Your objective:
Since pictures are not wanted, repeat only the text of the records, word for word.

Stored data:
= = = =

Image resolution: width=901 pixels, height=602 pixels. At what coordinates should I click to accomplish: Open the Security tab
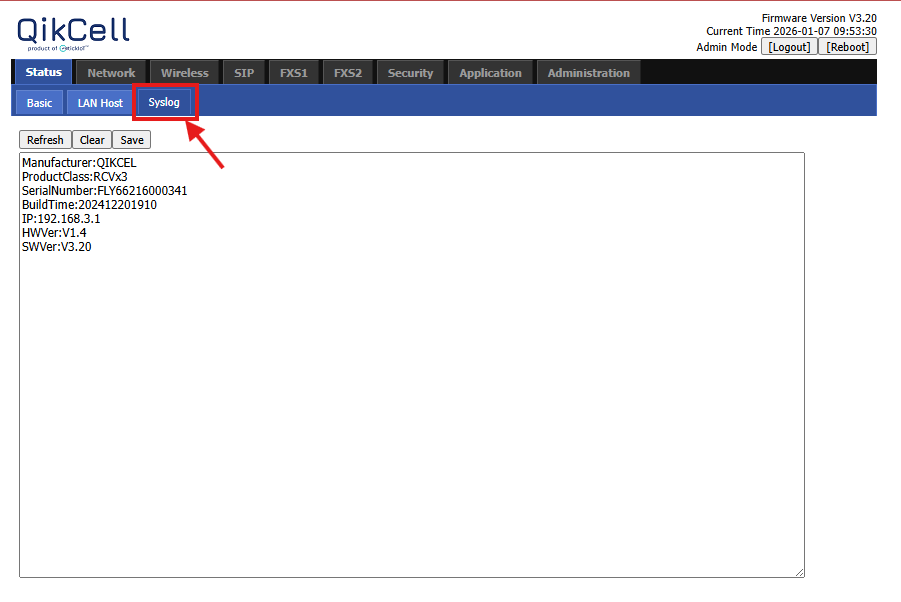[x=410, y=73]
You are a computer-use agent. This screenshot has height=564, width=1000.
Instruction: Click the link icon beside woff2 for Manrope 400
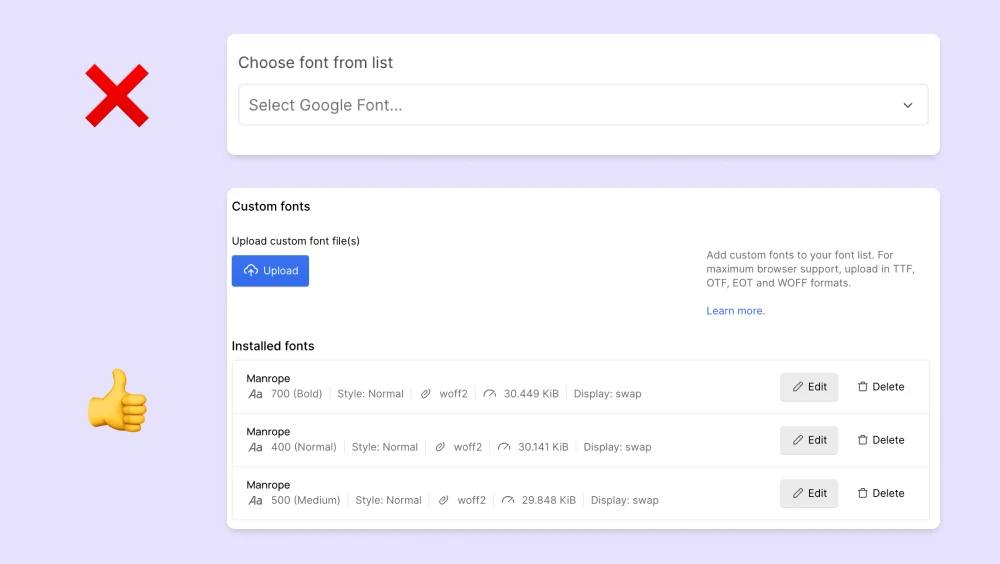[x=440, y=447]

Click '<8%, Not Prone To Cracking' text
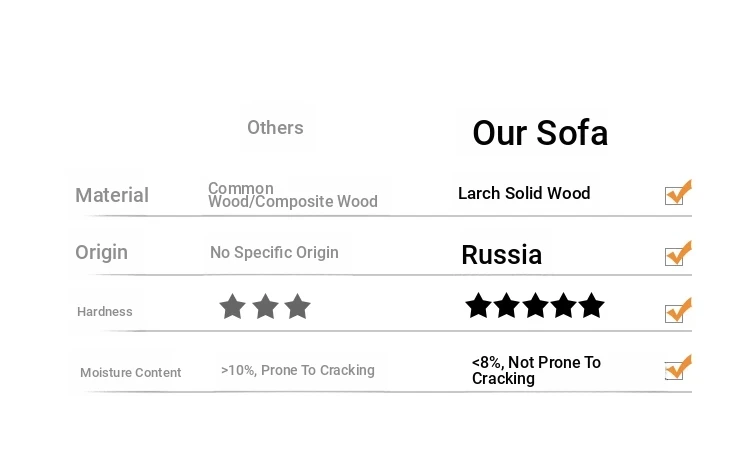click(x=535, y=370)
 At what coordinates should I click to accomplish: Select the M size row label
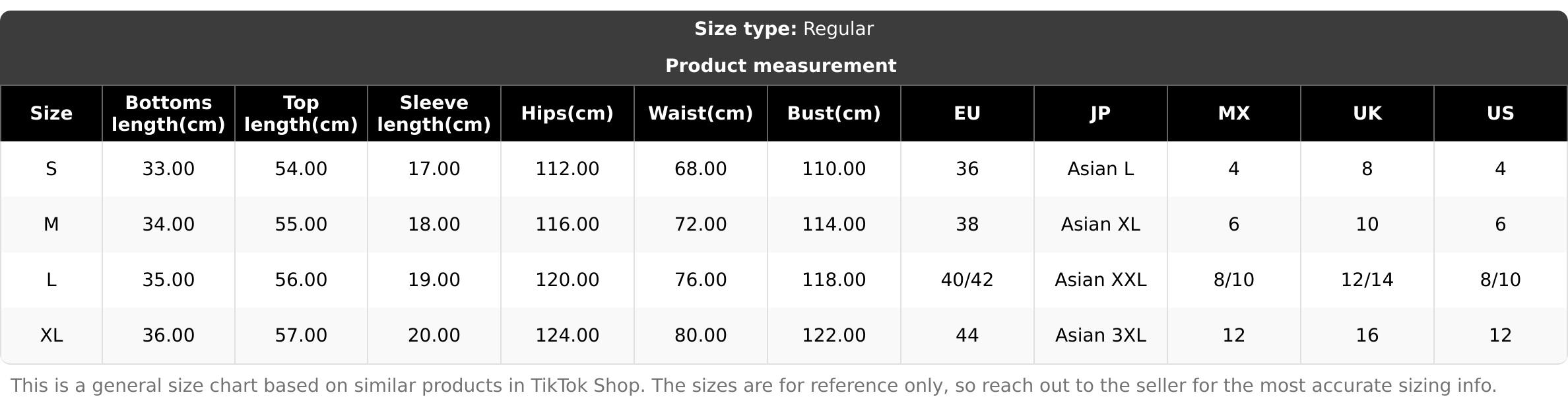51,225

= = = =

Solution:
Image resolution: width=901 pixels, height=602 pixels. At what coordinates should I click to accomplish: Open the Security tab
[x=410, y=73]
You are a computer-use agent. This screenshot has height=564, width=1000.
Instruction: Click the link icon beside woff2 for Manrope 400
[x=440, y=447]

Click '<8%, Not Prone To Cracking' text
click(x=535, y=370)
 At what coordinates should I click to accomplish: Select the M size row label
51,225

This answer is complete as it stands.